Un anno fa ho raggiunto a nuoto il punto più a sud della Puglia, l’estremità del tacco dello stivale: punta Ristola.

Nel ridiscendere un’onda mi ha sbattuto contro le rocce ma nonostante il dolore che provavo alla schiena e alle gambe ho continuato, con i miei compagni, l’escursione fino ad arrivare ad una specie di atollo tropicale. Con la maschera appannata per l’emozione (forse un po’ anche per il dolore) scoprivo un luogo magico fatto di giochi di luce, colori di acqua e fondali diversi, pesciolini multicolori che vivevano beati senza spaventarsi al nostro passaggio… E’ stato un momento fantastico e ho pensato che se il paradiso esiste il mio paradiso è proprio così come questo luogo silenzioso, luminoso e vivace da apparire chiassoso.

Qualche giorno fa ci sono tornata con la certezza che non sarebbe stato più lo stesso, che non avrei provato le medesime emozioni e non le avrei cercate. Non perché io sia cambiata, non perché le cose già viste e vissute siano inevitabilmente meno attraenti, la luce del pomeriggio avrebbe illuminato le cose in modo diverso e le avrebbe rese meno brillanti perché alcuni scogli alti ombreggiavano l’atollo.
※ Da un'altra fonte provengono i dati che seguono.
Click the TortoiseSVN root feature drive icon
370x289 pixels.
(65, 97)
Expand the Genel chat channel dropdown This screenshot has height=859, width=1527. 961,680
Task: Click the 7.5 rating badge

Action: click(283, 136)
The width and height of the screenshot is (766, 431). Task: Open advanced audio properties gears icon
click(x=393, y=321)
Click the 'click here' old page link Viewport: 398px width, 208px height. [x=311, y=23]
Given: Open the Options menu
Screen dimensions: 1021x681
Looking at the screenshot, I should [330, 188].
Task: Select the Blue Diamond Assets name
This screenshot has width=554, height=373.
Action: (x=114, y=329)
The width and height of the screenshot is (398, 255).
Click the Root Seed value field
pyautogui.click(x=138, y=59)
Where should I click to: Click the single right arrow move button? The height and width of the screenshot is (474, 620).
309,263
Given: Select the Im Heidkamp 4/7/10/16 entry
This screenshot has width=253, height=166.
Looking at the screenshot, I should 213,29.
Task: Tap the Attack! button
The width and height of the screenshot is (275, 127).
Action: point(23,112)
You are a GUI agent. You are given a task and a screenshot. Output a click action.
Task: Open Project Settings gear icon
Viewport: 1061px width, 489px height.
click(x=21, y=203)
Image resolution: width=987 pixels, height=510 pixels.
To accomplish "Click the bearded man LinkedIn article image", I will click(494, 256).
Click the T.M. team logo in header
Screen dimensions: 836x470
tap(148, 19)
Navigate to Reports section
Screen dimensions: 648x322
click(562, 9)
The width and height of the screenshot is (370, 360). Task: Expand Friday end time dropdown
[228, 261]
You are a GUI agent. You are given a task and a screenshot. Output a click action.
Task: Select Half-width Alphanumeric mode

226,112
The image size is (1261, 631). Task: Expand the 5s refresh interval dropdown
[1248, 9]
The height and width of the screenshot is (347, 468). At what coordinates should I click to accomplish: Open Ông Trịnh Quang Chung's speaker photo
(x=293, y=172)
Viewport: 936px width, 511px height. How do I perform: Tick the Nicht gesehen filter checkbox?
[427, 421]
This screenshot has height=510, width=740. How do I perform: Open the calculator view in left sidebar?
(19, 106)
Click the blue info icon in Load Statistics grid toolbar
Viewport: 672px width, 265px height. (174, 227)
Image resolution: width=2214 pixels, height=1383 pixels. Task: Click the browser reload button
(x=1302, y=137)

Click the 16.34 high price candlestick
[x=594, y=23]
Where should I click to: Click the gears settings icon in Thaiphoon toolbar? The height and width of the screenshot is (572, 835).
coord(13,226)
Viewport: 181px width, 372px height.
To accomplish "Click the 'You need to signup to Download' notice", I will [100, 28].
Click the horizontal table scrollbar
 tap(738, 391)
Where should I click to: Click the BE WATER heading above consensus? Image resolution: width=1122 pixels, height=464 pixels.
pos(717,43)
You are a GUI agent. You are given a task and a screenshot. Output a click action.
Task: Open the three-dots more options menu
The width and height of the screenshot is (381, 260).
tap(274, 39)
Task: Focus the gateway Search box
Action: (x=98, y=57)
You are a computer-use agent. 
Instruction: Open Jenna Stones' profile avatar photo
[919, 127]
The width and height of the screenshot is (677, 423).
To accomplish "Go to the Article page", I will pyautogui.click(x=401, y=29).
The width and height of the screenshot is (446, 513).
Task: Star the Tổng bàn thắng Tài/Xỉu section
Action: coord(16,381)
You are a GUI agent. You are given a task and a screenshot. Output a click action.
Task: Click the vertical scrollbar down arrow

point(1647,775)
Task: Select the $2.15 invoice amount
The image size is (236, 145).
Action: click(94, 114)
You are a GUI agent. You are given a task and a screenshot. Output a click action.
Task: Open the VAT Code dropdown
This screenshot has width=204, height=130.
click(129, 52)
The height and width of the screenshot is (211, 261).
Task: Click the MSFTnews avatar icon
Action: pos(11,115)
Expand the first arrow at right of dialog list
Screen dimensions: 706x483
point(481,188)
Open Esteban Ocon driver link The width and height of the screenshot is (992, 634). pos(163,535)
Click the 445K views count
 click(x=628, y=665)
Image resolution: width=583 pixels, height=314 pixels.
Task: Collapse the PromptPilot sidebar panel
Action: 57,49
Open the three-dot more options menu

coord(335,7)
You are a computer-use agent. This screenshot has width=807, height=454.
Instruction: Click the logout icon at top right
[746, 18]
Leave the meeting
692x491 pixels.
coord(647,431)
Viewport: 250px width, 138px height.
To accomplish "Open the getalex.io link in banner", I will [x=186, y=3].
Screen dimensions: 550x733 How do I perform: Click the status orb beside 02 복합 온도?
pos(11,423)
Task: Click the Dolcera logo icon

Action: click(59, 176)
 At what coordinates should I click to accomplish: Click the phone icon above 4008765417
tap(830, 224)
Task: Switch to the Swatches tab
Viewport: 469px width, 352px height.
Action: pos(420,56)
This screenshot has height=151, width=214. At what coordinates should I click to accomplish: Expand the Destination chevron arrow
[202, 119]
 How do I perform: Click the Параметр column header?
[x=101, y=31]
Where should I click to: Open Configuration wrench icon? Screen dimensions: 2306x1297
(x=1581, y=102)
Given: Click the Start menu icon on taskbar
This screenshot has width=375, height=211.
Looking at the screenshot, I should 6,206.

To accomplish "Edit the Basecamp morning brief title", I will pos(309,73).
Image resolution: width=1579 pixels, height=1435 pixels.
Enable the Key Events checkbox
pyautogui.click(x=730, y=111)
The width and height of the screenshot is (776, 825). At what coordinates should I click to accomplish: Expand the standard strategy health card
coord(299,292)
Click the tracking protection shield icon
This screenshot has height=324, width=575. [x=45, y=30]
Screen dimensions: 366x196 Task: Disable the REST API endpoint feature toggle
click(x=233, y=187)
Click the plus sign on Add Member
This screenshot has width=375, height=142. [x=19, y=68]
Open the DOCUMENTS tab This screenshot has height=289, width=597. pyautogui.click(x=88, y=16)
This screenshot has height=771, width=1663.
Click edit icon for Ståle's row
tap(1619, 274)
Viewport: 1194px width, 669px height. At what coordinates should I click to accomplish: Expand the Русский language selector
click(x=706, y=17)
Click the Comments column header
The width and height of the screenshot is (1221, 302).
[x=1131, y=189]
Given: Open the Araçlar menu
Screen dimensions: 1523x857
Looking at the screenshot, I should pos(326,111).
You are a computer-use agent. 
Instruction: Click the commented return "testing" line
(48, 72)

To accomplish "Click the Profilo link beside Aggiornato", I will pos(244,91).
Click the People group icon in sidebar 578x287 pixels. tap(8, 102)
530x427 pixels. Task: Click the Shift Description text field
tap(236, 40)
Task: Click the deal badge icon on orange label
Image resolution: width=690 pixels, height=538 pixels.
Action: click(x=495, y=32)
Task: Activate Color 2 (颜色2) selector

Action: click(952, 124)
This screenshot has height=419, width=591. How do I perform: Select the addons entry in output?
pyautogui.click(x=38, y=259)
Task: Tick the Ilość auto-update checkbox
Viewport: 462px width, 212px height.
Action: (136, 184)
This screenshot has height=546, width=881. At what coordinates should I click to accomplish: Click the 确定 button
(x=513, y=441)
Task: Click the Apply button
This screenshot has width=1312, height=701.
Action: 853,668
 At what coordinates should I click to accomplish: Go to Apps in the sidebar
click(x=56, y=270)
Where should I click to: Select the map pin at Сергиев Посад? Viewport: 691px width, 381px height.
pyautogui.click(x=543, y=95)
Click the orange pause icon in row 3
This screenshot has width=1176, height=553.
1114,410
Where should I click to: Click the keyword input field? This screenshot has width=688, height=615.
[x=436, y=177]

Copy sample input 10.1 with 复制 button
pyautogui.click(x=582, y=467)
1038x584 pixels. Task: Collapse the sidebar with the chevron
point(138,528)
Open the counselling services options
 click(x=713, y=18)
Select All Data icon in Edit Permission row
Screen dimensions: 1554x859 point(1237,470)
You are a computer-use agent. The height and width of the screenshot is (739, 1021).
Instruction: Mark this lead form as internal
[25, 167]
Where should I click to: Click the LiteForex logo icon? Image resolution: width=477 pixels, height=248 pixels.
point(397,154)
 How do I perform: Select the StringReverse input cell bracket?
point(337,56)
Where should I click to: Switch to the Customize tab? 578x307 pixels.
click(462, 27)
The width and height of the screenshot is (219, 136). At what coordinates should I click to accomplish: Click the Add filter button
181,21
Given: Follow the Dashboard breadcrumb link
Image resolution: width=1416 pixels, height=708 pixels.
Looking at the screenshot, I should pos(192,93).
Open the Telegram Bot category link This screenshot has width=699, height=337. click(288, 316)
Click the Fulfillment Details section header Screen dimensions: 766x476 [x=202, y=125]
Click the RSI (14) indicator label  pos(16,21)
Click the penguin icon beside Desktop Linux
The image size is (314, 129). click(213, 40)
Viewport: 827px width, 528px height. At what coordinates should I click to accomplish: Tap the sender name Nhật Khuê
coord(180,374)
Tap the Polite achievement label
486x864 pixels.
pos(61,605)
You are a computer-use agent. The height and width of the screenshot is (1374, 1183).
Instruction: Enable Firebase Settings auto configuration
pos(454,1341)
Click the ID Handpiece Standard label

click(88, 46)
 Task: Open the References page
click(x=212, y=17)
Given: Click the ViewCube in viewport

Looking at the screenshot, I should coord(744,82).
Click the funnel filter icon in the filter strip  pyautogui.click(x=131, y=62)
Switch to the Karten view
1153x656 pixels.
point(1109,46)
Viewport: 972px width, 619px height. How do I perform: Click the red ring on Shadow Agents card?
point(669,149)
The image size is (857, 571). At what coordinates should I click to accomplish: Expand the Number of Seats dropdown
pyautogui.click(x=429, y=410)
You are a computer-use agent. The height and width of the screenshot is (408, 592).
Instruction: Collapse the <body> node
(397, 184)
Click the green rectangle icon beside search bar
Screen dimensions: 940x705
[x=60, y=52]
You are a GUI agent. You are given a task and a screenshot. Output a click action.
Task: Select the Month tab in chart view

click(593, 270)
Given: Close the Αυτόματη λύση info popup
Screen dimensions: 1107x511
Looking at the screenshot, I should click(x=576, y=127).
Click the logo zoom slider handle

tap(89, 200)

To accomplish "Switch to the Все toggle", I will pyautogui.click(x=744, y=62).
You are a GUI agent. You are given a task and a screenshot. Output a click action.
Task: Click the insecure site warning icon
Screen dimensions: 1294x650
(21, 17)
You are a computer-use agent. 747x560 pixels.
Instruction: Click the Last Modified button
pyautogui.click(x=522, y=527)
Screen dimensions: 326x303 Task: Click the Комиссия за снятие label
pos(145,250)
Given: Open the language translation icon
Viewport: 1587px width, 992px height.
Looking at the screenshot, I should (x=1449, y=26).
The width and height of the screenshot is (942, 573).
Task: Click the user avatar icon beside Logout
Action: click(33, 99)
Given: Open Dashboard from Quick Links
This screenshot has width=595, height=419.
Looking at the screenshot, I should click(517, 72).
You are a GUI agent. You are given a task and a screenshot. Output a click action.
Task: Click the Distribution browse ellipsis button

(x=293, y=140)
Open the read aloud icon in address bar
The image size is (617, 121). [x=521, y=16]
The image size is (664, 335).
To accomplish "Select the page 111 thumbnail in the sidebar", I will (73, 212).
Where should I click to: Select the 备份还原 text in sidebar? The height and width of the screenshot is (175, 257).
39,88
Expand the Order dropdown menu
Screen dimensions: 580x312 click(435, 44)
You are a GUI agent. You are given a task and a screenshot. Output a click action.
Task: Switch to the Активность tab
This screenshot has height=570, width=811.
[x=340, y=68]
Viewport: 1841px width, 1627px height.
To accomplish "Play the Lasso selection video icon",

A volte valuto le cose semplicemente dalla luce con cui le vedo e le vivo.

Una luce interessante crea un paradiso e rende particolari un momento o un soggetto anche apparentemente banali.

Per molti invece è lo stato d’animo con cui vivono l’attimo a determinarne il ricordo più o meno piacevole.

 

E così oggi, dopo una levataccia per assaporare l’ alba, ho fatto una passeggiata.